● Exercise requirements:
A) Can you extract the part of the smicd regression text below starting with "The introduced SEM" and going on through "mixed regression models."?
B) What comes next in the smicd regression text below, picking up right after its final line?

● Source document:

=======

The standard errors of the regression parameters are estimated using bootstrap methods. For the linear regression model, a non parametric bootstrap (Efron and Stein 1981; Efron 1982; Efron and Tibshirani 1986; Efron and Tibshirani 1993) and for the linear mixed regression model, a parametric bootstrap (Wang et al. 2006; Thai et al. 2013) is used to estimate the standard errors. The non parametric, as well as the parametric bootstrap, are further developed to account for the additional uncertainty that is due to the interval-censored dependent variable. Both newly proposed bootstraps are available in the smicd package, and the theory is explained in (Walter 2019).

To assure that the model assumptions are fulfilled, the logarithmic and the Box-Cox transformations are incorporated into the function semLm() and semLme().

Core functionality: Regression analysis

The introduced SEM algorithm is implemented in the functions described in Table 4. The arguments and default settings of the estimation functions semLm() and semLme() are summarized in Table 5. Both functions return an S3 object of class "sem", "lm" or "sem", "lme". A detailed explanation of all the components of these objects can be found in the smicd package documentation. The generic functions plot(), print(), and summary() can be applied to objects of class "sem", "lm" and "sem", "lme" in order to summarize the main estimation results. In the next section, the functionality of semLm() and semLme() is demonstrated based on an illustrative example.

Table 4: Implemented functions for the estimation of linear and linear mixed regression models.
Function Name Description
semLm() Estimates linear regression models with an interval-censored
dependent variable
semLme() Estimates linear mixed regression models with an
interval-censored dependent variable
plot() Plots convergence of the estimated parameters and estimated
density of the pseudo \(\mathbf{\tilde{y}}\) from the last iteration step
print() Prints basic information of the estimated linear and linear mixed
regression models
summary() Summary of the estimated linear and linear mixed regression models
Table 5: Arguments of functions semLm() and semLme().
Argument Description Default
formula A two-sided linear formula object
data A data frame containing the variables of the model
classes Numeric vector of interval bounds
burnin Burn-in iterations 40
samples Additional iterations 200
trafo Transformation of the dependent variable: None, "None"

=======

● Given material:
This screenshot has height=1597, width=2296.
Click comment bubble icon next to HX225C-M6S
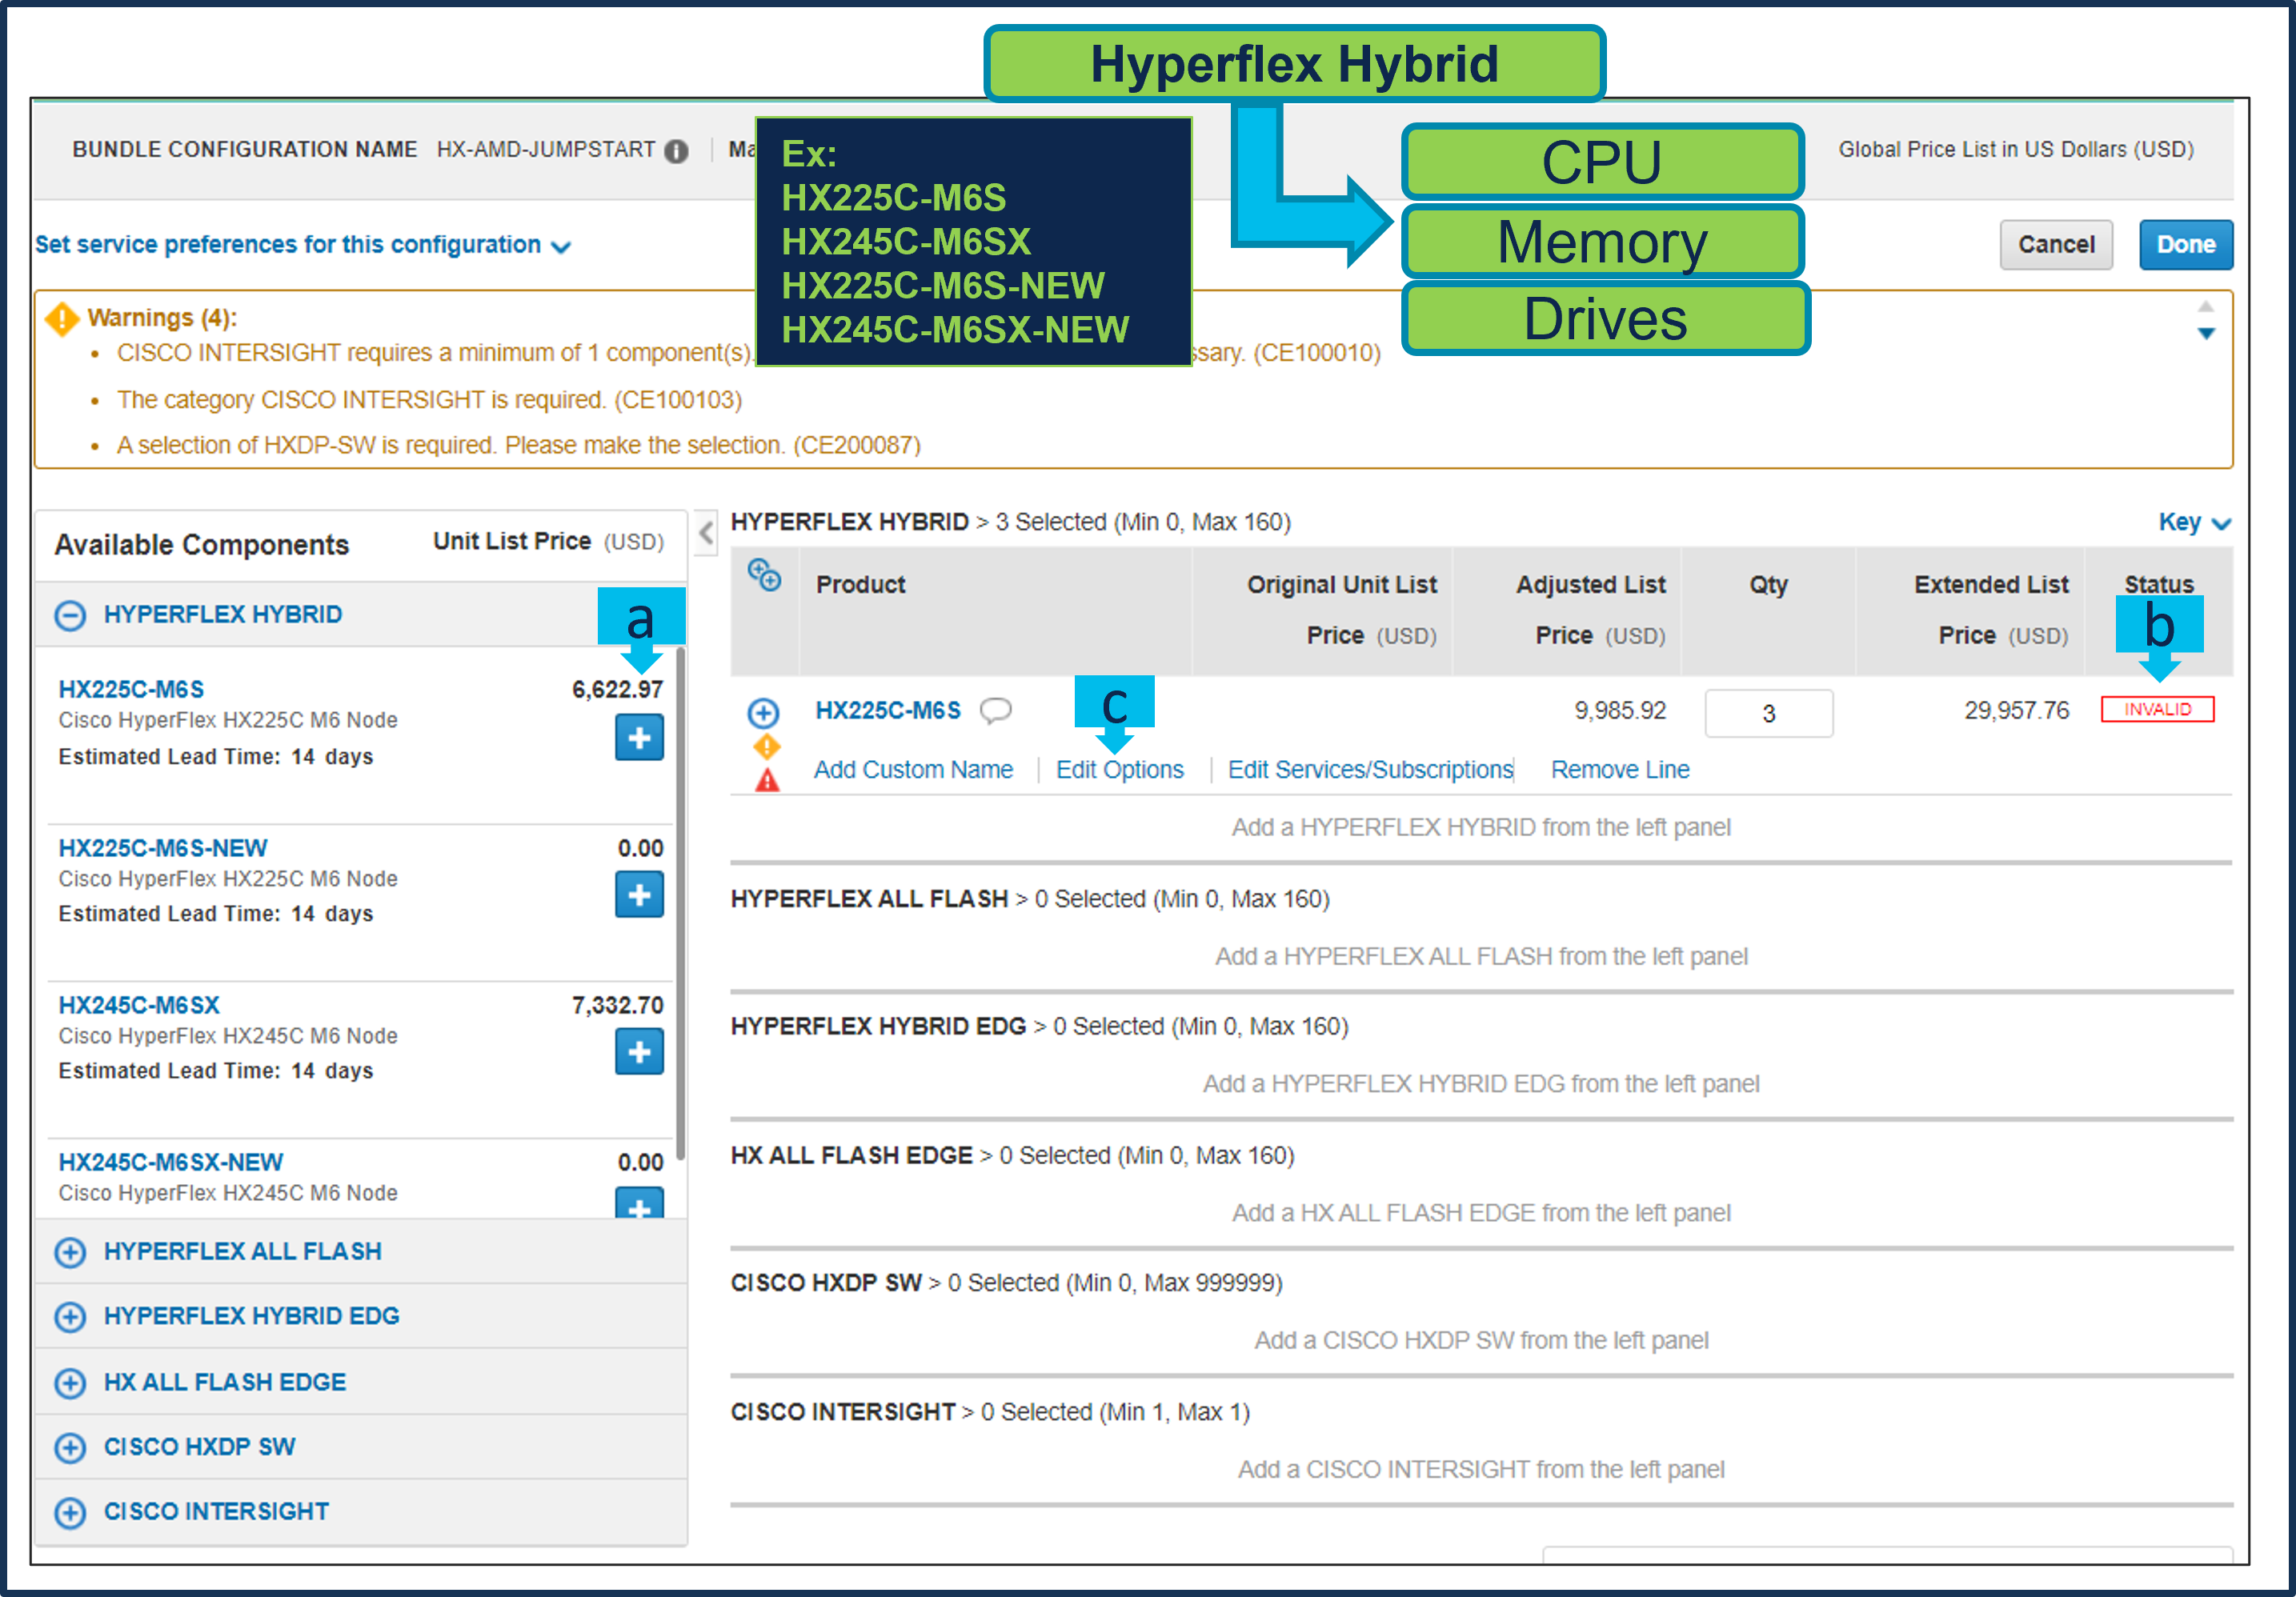(995, 711)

=======

● Task-by-task results:
A)
The introduced SEM algorithm is implemented in the functions described in Table 4. The arguments and default settings of the estimation functions semLm() and semLme() are summarized in Table 5. Both functions return an S3 object of class "sem", "lm" or "sem", "lme". A detailed explanation of all the components of these objects can be found in the smicd package documentation. The generic functions plot(), print(), and summary() can be applied to objects of class "sem", "lm" and "sem", "lme" in order to summarize the main estimation results. In the next section, the functionality of semLm() and semLme() is demonstrated based on an illustrative example.

Table 4: Implemented functions for the estimation of linear and linear mixed regression models.

B)
logarithmic, or Box-Cox transformation
adjust Extends the number of iterations for the estimation 2
of the Box-Cox transformation parameter:
\((burnin+samples)*adjust\)
bootstrap.se If TRUE, standard errors and confidence intervals of FALSE
the regression parameters are estimated
b Number of bootstraps for the estimation of
the standard errors 100

Example: Regression analysis

To demonstrate the functions semLm() and semLme(), the famous London school data set that is analyzed in Goldstein et al. (1993) is used. The data set contains the examination results of 4,059 students from 65 schools in six Inner London Education Authorities. The data set is available in the R package mlmRev (Bates et al. 2020a) and also included in the package smicd. The variables used in the following example are: general certificate of secondary examination scores (examsc), the standardized London reading test scores at the age of 11 years (standLRT), the sex of the student (sex), and the school identifier (school). In the original data set, the variable examsc is measured on a continuous scale. In order to demonstrate the functionality of the functions semLm() and semLme(), the variable is arbitrarily censored to nine intervals. As before, the censoring is carried out by the function cut(), and the vector of interval bounds is called intervals.

R> intervals <- c(1, 1.5, 2.5, 3.5, 4.5, 5.5, 6.5, 7.7, 8.5, Inf)
R> Exam$examsc.class <- cut(Exam$examsc, intervals)

The newly created interval-censored variable is called examsc.class. The distribution is visualized by applying the function table().

R> table(Exam$examsc.class)
  (1,1.5] (1.5,2.5] (2.5,3.5] (3.5,4.5] (4.5,5.5] (5.5,6.5] 
        1        32       249       937      1606       951 
(6.5,7.7] (7.7,8.5] (8.5,Inf] 
      267        15         1

It can be seen that most examination scores are concentrated in the center intervals. To fit the linear regression model, the function semLM() is called.

R> LM <- semLm(
+    formula = examsc.class ~ standLRT + sex, data = Exam, 
+    classes = intervals,  bootstrap.se = TRUE
+  )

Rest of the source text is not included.